### TASK DESCRIPTION
Nothing but an exact copy of the records below counts as the answer.

### EXERCISE DATA
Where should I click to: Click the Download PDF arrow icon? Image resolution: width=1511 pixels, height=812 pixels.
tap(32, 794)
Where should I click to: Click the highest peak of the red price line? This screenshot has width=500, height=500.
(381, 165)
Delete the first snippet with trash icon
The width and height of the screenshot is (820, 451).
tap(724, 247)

### EXERCISE SOLUTION
Where should I click to: Click the Download PDF arrow icon? Image resolution: width=1511 pixels, height=812 pixels.
tap(32, 794)
Where should I click to: Click the highest peak of the red price line? This screenshot has width=500, height=500.
(381, 165)
Delete the first snippet with trash icon
The width and height of the screenshot is (820, 451).
tap(724, 247)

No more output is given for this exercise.